# Excerpt to read start

MSRP: $49.50 (manufacturer’s page)
Current Price: $45 from amazon.com; $50 from mp4nation.net
Specs: Driver: Dynamic | Imp: 16Ω | Sens: 100 dB | Freq: 18-18k Hz | Cable: 4.2′ I-plug
Nozzle Size: 5mm | Preferred tips: Hybrid-style single-flanges
Wear Style: Straight down or over-the-ear (preferred)
Accessories (4.5/5) – Standard single-flange (3 pairs), hybrid-style single-flange (3 pairs), double-flange, and triple-flange silicone tips; Comply S400 foam tips; and sturdy zippered carrying case
Build Quality (4/5) – The S0 is well-made, with metal housings and sizable strain reliefs protecting its tangle-resistant flat cable. The y-split is less bulky than on the higher-end S1 and S5 models, but doesn’t seem any less protective
Isolation (3/5) – Average, but more than sufficient for day-to-day use
Microphonics (3/5) – Bothersome when worn cable-down; improved with over-the-ear wear
Comfort (4/5) – The S0 uses a conventional straight-nozzle design and has average-sized, lightweight housings. Despite the flat cable, it can still be worn cable-up comfortably
Sound (7.5/10) – Slotted below the S1 and S5 models in the company’s extensive IEM lineup, the Brainwavz S0 is a mid-range earphone with a mildly v-shaped sound signature. The bass is boosted, but by a more moderate amount compared to the Brainwavz S1 and S5, both of which pack greater bass impact and depth. The S0 has more reasonable bass quantity, which allows it to maintain pretty good quality. For instance, it is neither as bassy nor as boomy as the pricier UBSOUND Fighter or the Nuforce NE-600X (one of my top picks among entry-level bass-heavy IEMs).
Bass depth is good, too – much better than with the similarly-priced Brainwavz M1. There is a bit more mid- and upper bass than I would like, however, which doesn’t do the performance any favors – it doesn’t create a ton of impact, yet affects clarity in the midrange. The S0 is still not as warm and muffled as the UBSOUND Fighter and its midrange tends to be clearer and more detailed compared to both the Fighter and Nuforce NE-600X. However, the clarity difference is smaller than may be expected considering how much bassier the Nuforce unit is. Clarity ends up being similar to the older Brainwavz M1, a smoother, darker, more mid-centric earphone, and doesn’t quite keep up with the brighter, more v-shaped S1 and S5 models.
At the top, the balance of the S0 again falls between the more v-shaped S1 and S5, and the smoother M1. The S1 and S5 are both brighter and slightly less forgiving, but the highs of the S0 are still a little sharp and metallic despite not being overly bright. On the whole, treble quality is similar to the Nuforce NE-600X – both have some treble edginess, and just which earphone is smoother varies from track to track.

# Excerpt to read end
# Data shown start

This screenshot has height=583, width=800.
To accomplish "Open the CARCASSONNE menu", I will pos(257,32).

# Data shown end
# Data shown start

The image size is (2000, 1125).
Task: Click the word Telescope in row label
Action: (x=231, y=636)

# Data shown end
# Data shown start

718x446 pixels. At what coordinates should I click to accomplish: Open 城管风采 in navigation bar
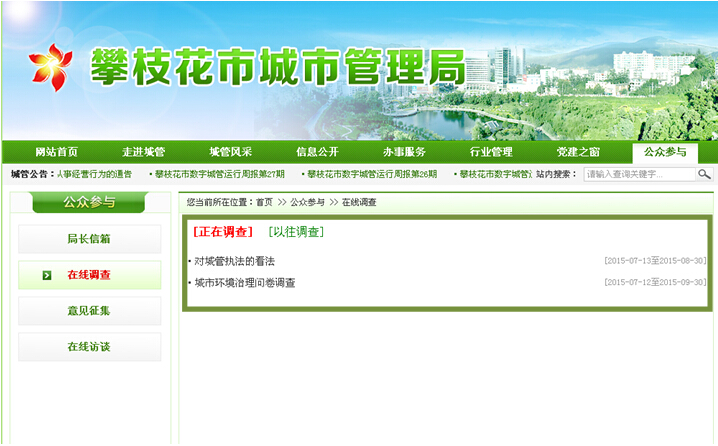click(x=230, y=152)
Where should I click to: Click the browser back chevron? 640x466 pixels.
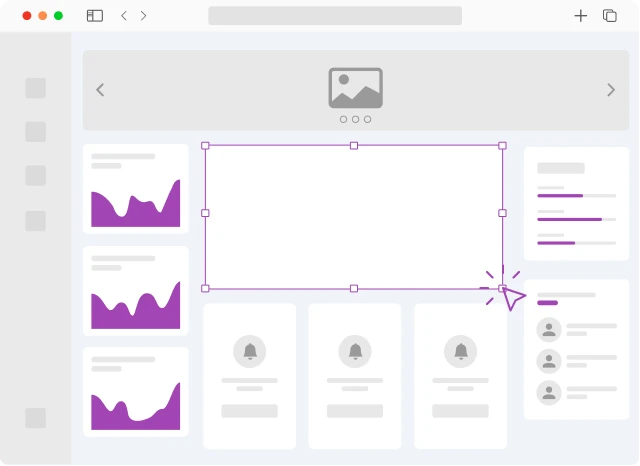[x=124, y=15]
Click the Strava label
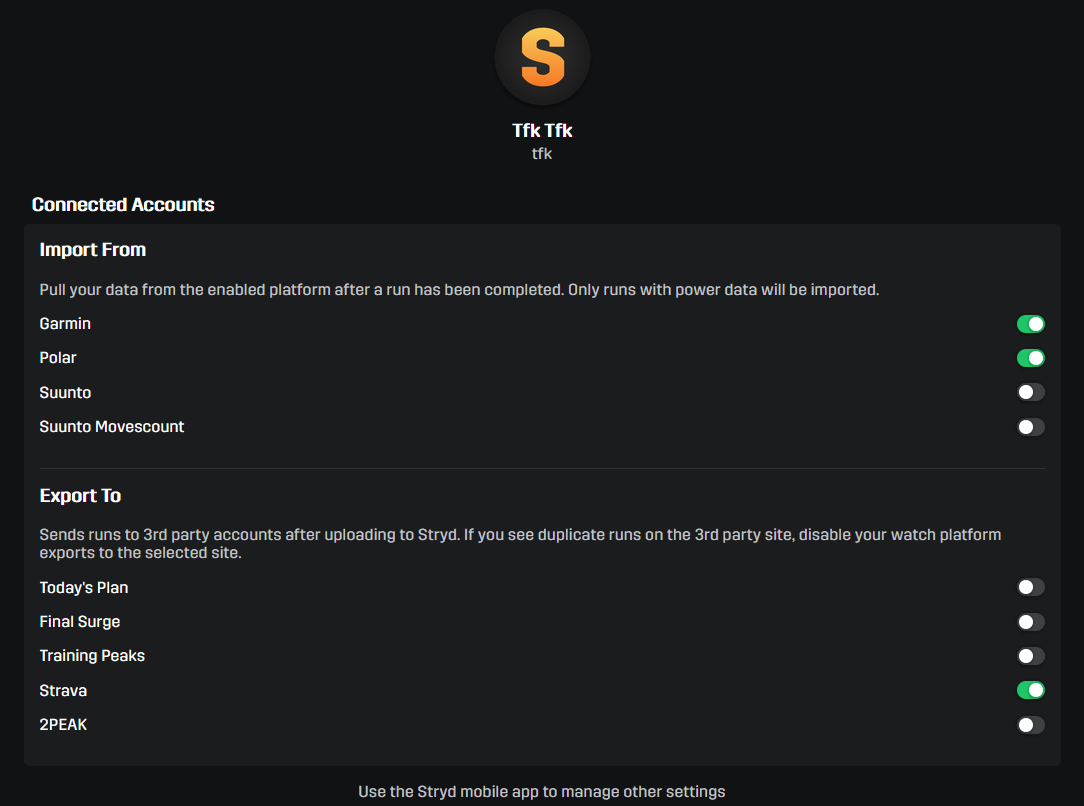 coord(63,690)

# Data shown end

| Problems to work on |
1 – Summarize the earphone review in two sentences.
2 – Rewrite the paragraph of the earphone review that begins "At the top, the balance" as a bulleted list that keeps its main facts.
The records have no connection to the earphone review.

| Worked answers |
1 – The Brainwavz S0 is a well-made, comfortable mid-range earphone with metal housings, a tangle-resistant flat cable, a wide selection of tips and a sturdy zippered case, though its isolation is only average and microphonics are bothersome when it is worn cable-down. Its sound is mildly v-shaped, with moderately boosted bass and good bass depth, midrange clarity similar to the Brainwavz M1, and highs that are not overly bright but still a little sharp and metallic.

2 –
- The S0's treble balance falls between the more v-shaped S1 and S5 and the smoother M1.
- The S1 and S5 are both brighter and slightly less forgiving than the S0.
- The S0's highs are not overly bright, but they are still a little sharp and metallic.
- Overall, the S0's treble quality is similar to that of the Nuforce NE-600X. Both have some treble edginess, and which one is smoother varies from track to track.